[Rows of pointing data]
....

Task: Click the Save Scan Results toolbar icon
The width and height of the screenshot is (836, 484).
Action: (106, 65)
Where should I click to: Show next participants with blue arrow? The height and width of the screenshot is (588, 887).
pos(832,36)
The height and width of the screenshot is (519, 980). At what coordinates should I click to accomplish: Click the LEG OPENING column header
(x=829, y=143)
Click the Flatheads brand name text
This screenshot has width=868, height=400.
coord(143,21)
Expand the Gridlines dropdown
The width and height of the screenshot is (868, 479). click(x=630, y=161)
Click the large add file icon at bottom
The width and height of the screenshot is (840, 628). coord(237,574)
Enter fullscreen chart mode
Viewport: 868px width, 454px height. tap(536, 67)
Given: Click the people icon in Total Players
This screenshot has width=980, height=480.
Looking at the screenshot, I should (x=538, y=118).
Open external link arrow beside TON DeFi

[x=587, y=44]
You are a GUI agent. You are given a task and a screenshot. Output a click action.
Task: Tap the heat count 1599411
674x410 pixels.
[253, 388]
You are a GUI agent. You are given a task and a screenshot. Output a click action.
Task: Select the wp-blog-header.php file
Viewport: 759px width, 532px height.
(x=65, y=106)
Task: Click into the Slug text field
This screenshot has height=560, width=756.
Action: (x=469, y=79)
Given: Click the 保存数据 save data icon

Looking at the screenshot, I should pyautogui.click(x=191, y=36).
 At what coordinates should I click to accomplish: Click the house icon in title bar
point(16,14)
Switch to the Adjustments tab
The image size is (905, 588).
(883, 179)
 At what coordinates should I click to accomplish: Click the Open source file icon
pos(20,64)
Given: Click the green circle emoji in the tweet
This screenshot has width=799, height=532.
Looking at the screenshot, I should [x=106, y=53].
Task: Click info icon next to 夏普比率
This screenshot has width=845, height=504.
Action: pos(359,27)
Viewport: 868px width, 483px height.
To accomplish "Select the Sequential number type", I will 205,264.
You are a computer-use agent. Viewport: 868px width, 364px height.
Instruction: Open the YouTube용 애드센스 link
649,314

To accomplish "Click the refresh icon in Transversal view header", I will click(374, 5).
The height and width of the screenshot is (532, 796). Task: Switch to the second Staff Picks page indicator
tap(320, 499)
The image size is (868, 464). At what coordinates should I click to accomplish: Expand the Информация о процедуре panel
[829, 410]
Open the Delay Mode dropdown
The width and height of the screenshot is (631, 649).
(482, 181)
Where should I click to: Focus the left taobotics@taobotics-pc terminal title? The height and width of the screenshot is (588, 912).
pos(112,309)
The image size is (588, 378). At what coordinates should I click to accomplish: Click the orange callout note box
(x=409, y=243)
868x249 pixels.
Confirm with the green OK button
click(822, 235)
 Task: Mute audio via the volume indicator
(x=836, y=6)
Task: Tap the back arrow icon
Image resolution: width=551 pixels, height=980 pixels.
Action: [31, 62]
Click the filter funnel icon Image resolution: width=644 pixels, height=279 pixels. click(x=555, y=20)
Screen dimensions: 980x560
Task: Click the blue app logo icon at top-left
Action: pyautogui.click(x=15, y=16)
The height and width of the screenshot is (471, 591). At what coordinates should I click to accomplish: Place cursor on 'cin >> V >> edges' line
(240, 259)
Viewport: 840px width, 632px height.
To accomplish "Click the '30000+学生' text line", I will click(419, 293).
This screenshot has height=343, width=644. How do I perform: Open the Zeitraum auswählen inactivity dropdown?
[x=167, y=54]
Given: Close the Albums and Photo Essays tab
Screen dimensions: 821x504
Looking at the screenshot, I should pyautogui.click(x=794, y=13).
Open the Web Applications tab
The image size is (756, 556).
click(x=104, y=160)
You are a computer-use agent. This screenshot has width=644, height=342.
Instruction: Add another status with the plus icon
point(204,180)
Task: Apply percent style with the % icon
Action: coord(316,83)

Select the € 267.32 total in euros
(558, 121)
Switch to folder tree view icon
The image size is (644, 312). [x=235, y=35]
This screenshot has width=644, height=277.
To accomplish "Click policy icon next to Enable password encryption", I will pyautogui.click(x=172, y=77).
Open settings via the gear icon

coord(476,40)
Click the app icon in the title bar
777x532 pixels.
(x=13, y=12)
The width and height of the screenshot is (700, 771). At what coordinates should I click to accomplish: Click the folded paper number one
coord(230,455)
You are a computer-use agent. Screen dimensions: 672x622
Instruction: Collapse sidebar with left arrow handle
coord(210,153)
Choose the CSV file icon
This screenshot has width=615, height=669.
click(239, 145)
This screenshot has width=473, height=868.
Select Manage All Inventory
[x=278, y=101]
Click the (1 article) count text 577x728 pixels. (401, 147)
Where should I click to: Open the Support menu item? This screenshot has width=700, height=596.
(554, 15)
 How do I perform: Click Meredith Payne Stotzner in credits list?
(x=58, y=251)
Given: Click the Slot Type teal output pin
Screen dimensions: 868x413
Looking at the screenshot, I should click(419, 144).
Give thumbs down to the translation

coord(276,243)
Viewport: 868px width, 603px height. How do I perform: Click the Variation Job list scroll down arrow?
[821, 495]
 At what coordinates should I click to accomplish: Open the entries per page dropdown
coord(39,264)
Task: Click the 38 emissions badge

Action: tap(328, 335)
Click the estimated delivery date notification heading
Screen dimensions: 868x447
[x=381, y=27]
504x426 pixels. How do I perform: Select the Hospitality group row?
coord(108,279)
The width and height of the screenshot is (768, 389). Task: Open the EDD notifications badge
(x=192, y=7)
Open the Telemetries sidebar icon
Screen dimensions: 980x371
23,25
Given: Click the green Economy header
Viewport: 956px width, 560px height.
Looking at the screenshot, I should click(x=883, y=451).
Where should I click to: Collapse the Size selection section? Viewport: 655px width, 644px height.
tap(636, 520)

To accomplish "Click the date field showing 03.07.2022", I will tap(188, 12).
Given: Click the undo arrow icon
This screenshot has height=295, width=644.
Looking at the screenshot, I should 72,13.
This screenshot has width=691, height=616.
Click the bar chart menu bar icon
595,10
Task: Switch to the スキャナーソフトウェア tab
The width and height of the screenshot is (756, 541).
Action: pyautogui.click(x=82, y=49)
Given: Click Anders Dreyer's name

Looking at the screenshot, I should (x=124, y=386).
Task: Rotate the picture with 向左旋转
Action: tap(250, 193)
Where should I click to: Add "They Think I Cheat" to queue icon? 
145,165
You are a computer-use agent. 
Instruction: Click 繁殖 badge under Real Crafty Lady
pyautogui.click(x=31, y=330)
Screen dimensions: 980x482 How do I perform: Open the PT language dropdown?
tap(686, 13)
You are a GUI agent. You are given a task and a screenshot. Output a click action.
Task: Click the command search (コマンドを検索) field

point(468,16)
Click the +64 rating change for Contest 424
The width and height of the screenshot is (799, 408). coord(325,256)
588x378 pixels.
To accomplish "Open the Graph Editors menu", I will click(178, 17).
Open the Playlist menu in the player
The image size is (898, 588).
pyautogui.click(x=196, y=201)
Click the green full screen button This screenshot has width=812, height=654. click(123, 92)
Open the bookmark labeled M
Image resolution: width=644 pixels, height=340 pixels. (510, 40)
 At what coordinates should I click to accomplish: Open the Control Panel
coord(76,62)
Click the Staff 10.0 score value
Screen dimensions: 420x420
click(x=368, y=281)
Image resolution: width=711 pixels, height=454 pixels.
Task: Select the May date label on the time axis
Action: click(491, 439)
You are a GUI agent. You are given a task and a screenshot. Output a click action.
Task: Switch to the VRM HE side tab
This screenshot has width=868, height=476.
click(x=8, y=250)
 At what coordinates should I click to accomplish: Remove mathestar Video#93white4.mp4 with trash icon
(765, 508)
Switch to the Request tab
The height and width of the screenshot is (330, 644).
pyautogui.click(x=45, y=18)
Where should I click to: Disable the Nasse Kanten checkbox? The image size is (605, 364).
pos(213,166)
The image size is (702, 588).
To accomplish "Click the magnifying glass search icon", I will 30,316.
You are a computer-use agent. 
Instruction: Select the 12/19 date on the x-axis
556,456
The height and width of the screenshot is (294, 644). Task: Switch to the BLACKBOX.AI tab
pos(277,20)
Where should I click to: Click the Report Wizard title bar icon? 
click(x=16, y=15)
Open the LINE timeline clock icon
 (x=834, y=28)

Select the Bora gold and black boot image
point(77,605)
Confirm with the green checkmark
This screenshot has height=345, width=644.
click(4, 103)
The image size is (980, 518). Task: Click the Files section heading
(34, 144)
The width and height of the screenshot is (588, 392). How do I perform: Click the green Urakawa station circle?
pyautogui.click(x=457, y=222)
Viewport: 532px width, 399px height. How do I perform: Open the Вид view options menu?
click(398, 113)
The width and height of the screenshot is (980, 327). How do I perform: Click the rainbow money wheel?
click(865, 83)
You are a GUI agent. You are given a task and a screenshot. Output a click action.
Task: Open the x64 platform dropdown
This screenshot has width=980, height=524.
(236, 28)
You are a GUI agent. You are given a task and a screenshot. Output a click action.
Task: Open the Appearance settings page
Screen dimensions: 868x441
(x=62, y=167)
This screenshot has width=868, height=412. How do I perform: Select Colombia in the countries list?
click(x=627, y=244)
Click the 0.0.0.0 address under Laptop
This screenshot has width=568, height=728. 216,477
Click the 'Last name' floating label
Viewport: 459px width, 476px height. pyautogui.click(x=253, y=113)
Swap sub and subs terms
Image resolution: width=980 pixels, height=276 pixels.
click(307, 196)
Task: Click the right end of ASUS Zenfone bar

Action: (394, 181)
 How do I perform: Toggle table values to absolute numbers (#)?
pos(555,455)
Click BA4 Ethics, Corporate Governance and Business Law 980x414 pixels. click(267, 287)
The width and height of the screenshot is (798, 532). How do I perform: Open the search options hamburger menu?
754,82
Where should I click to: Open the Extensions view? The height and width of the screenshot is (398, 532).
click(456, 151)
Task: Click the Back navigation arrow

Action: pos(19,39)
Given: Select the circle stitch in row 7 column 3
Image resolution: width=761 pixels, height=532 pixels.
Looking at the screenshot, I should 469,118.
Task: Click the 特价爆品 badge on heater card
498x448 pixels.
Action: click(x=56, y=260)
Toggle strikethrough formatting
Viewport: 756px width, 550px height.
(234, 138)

....

Output the lines of the listing from the line containing "Where should I click to: Disable" through the line containing "pos(277,20)" as a Markdown table with the columns No. and Line, skipping any blank lines.

| No. | Line |
|---|---|
| 1 | Where should I click to: Disable the Nasse Kanten checkbox? The image size is (605, 364). |
| 2 | pos(213,166) |
| 3 | The image size is (702, 588). |
| 4 | To accomplish "Click the magnifying glass search icon", I will 30,316. |
| 5 | You are a computer-use agent.  |
| 6 | Instruction: Select the 12/19 date on the x-axis |
| 7 | 556,456 |
| 8 | The height and width of the screenshot is (294, 644). Task: Switch to the BLACKBOX.AI tab |
| 9 | pos(277,20) |